== Segment start ==

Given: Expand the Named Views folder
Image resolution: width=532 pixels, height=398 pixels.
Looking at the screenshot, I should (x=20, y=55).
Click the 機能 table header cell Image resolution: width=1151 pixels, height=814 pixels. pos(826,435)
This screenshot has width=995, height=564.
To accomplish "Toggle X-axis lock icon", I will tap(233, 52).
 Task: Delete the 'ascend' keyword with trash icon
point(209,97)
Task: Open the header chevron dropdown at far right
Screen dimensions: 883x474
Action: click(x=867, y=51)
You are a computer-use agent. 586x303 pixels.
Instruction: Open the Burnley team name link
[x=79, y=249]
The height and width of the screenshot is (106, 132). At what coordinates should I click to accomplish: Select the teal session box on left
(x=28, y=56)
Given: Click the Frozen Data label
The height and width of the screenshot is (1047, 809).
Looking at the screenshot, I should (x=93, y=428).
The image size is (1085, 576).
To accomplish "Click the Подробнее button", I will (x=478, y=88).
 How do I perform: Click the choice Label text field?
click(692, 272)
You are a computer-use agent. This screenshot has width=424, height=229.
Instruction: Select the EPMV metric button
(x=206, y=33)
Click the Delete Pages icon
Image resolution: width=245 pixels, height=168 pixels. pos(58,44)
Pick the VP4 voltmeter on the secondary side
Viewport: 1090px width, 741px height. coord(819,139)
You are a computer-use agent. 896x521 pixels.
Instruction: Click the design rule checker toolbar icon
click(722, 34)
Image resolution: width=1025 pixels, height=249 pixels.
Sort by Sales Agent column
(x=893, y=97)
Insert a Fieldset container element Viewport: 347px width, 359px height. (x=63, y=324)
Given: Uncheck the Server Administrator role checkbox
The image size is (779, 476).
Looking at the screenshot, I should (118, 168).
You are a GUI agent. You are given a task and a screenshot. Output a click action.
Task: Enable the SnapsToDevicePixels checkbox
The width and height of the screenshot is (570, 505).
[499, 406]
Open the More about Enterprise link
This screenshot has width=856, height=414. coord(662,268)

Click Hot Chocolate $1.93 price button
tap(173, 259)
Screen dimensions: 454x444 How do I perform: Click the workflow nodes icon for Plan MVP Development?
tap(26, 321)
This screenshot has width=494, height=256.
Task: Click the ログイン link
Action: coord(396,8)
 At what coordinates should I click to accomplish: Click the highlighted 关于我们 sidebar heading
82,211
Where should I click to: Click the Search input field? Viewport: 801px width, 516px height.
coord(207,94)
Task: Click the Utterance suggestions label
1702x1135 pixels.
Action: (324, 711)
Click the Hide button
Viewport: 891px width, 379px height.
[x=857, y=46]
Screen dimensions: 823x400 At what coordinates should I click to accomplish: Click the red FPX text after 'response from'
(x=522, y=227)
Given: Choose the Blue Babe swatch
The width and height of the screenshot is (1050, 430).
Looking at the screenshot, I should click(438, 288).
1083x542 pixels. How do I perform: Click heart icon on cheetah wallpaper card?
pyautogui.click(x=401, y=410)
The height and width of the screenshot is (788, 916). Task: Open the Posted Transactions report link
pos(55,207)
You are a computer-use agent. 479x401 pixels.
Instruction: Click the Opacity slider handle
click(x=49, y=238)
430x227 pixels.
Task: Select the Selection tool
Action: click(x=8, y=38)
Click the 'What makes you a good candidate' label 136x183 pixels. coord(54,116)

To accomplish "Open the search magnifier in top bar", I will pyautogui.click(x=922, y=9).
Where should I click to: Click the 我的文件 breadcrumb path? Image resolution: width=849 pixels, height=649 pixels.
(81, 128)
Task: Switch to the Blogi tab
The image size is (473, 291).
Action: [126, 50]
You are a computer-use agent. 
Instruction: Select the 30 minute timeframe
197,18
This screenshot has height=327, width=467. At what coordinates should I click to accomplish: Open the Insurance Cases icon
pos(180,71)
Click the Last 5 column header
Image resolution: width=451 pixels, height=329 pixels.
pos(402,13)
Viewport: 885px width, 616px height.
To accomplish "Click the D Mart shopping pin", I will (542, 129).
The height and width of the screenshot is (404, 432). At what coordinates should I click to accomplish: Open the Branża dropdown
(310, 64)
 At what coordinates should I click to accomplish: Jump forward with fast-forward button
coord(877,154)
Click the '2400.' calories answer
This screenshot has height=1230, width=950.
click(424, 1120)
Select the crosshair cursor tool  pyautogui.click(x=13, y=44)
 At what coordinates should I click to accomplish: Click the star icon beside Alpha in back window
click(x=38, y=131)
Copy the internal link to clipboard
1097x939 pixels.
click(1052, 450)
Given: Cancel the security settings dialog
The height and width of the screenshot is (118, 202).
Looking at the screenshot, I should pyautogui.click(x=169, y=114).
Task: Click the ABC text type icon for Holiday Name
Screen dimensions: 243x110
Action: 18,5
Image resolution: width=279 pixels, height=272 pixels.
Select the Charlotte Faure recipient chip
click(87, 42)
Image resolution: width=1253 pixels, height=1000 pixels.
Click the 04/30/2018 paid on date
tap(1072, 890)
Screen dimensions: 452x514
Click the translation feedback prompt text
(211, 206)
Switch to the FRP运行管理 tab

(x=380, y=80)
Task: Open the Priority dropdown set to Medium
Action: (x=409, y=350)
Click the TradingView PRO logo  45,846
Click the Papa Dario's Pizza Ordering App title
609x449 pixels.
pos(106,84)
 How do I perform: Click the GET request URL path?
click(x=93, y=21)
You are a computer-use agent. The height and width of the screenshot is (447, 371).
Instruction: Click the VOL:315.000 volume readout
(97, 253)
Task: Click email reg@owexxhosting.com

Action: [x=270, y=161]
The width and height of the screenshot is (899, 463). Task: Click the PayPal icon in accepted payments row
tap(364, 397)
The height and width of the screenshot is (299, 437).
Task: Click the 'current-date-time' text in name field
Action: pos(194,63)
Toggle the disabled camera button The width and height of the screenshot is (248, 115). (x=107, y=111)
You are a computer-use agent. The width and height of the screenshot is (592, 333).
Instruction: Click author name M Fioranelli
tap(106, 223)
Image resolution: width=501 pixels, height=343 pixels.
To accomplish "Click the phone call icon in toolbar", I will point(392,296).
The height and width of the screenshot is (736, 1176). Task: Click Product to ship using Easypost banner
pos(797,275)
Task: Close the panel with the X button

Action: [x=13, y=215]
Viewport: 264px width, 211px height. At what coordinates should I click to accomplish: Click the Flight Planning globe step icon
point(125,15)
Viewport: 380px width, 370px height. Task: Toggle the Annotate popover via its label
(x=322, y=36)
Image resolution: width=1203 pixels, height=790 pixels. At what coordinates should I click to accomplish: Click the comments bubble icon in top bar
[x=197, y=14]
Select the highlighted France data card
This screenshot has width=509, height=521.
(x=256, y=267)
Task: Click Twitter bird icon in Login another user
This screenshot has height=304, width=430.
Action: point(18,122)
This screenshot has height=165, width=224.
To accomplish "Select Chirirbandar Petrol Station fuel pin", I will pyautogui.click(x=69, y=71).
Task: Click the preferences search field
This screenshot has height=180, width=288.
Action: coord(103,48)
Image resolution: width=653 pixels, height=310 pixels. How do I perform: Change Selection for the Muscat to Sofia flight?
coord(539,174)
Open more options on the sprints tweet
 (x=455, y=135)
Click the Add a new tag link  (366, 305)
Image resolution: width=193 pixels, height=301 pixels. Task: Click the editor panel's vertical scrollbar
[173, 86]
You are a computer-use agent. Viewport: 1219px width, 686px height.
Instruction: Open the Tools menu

== Segment end ==

_What to produce_: For each line in the data that contains the string "computer", give a copy of that line.

_Problem solution_:
You are a computer-use agent. 586x303 pixels.
You are a computer-use agent. This screenshot has width=424, height=229.
You are a computer-use agent. 896x521 pixels.
You are a computer-use agent. 479x401 pixels.
You are a computer-use agent. 
You are a computer-use agent. The height and width of the screenshot is (447, 371).
You are a computer-use agent. The width and height of the screenshot is (592, 333).
You are a computer-use agent. Viewport: 1219px width, 686px height.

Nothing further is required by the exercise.